### Records for the task

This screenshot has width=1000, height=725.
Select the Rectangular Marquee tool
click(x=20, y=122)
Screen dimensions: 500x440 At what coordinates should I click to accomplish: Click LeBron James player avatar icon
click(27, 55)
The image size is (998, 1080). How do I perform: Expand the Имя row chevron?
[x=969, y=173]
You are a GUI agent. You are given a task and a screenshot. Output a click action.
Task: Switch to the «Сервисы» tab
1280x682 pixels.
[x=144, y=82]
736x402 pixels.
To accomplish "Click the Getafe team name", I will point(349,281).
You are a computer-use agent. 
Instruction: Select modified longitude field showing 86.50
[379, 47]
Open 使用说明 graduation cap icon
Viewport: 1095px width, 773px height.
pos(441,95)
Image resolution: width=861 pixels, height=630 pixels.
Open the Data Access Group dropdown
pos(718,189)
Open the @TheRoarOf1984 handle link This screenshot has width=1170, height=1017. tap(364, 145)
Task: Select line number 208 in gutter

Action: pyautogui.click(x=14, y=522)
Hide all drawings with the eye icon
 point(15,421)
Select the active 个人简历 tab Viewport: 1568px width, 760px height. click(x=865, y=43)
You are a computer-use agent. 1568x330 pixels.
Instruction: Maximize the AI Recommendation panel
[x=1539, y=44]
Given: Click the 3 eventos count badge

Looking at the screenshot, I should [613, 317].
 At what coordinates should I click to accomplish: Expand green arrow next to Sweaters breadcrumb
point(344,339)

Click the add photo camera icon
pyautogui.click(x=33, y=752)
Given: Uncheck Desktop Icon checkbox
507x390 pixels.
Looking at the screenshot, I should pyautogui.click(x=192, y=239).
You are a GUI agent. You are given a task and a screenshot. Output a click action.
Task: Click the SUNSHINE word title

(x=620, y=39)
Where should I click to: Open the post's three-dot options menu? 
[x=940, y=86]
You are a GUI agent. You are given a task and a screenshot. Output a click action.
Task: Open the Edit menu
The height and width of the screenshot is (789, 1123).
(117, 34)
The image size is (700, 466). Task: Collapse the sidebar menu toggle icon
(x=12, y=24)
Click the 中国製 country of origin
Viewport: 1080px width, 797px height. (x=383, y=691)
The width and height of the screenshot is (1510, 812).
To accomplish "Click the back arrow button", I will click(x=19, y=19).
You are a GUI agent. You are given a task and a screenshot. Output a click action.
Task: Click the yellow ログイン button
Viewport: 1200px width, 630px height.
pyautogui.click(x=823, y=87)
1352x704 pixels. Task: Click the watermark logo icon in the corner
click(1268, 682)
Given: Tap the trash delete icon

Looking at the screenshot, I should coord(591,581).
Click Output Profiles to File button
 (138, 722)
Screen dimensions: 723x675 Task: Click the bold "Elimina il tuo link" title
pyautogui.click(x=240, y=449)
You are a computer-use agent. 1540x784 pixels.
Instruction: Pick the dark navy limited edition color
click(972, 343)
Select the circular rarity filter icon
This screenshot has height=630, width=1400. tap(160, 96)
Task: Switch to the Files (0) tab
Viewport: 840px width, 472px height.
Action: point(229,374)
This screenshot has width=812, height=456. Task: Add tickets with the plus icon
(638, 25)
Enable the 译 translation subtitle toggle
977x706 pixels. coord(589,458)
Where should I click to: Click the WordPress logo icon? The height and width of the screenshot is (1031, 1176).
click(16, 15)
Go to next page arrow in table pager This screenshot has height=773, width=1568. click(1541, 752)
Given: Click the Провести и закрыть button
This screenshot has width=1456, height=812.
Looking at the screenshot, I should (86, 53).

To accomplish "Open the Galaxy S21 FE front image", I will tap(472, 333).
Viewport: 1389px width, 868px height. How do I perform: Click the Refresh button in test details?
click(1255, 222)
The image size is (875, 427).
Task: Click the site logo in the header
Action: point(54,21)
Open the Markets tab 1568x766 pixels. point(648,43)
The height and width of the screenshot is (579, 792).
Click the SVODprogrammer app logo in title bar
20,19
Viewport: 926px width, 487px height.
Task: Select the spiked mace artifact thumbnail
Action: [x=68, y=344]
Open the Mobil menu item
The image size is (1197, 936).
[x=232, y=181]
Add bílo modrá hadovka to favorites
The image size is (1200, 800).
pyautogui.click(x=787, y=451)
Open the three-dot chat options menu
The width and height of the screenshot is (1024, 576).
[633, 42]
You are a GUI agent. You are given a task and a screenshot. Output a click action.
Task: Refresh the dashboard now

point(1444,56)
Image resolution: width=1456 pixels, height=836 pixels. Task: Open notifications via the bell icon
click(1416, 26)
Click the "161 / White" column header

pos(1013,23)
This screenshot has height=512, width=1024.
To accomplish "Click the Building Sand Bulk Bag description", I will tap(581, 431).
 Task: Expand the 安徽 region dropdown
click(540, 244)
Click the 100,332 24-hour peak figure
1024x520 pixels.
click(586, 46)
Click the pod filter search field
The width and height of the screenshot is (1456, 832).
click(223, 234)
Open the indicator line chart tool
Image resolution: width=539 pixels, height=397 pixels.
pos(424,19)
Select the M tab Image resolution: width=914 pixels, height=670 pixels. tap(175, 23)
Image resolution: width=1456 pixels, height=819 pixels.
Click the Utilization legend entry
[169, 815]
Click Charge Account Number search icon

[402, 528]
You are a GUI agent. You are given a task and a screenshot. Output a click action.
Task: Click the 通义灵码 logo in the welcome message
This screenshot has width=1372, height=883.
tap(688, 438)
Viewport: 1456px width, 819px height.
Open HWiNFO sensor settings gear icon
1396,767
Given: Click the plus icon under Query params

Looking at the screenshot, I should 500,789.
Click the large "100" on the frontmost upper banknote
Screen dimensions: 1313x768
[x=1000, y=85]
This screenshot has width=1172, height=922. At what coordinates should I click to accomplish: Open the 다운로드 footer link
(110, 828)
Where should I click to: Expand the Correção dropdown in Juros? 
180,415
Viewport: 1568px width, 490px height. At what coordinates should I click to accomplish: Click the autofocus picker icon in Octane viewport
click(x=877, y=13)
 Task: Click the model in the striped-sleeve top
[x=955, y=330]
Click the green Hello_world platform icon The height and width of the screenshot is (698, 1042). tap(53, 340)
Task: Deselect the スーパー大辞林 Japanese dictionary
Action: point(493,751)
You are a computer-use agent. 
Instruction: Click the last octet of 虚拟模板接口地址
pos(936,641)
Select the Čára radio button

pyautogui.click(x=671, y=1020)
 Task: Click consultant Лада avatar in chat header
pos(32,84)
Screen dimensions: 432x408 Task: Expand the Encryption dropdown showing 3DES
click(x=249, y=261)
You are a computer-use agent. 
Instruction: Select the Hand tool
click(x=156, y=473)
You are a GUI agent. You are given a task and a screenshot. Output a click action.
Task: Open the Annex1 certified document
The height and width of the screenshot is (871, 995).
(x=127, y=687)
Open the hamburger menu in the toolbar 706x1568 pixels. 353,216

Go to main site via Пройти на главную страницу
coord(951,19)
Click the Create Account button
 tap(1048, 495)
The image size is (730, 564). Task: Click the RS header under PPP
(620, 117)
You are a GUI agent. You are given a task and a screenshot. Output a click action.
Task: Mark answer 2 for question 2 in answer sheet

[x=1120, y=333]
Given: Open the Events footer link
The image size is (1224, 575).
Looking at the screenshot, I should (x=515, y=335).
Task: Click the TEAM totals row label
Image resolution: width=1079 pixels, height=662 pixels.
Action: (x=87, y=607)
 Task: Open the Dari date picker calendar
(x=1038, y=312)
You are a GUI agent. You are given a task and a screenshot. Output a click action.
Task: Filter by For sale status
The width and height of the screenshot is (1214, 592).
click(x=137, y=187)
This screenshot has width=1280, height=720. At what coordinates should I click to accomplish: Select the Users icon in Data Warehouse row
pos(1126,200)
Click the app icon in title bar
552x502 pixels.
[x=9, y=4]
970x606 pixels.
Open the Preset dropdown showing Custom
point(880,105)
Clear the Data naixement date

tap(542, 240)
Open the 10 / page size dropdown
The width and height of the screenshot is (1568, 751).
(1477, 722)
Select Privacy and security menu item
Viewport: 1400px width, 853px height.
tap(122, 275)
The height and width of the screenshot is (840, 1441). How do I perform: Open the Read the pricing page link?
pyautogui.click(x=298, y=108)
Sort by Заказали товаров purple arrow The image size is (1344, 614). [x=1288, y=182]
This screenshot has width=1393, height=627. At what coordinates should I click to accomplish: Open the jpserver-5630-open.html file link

### Required task
Can you rewrite the listing above as a numbered list, from its first line up to and including the line with "click(27, 55)", leaving out any blank lines?

### Response
1. This screenshot has width=1000, height=725.
2. Select the Rectangular Marquee tool
3. click(x=20, y=122)
4. Screen dimensions: 500x440 At what coordinates should I click to accomplish: Click LeBron James player avatar icon
5. click(27, 55)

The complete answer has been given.